What this task involves ▸
Repeat these records line for line, with the pictures left out.

##### Material for the task #####

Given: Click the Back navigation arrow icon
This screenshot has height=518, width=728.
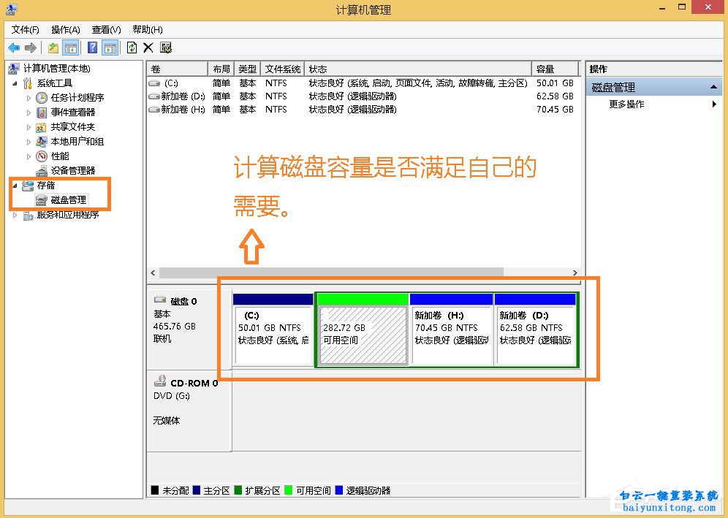Looking at the screenshot, I should pos(13,47).
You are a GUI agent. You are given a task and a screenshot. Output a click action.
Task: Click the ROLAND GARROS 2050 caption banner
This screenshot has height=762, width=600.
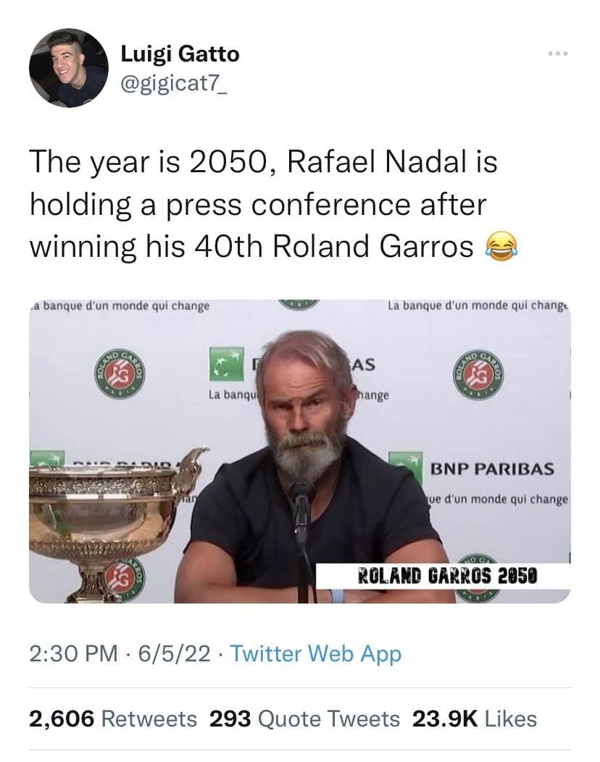pos(448,577)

#####

Response to the task ▸
Given: Click the Back navigation arrow icon
This screenshot has height=518, width=728.
Looking at the screenshot, I should pos(13,47).
You are a GUI agent. You are given a task and a screenshot. Output a click action.
Task: Click the ROLAND GARROS 2050 caption banner
This screenshot has height=762, width=600.
pos(448,577)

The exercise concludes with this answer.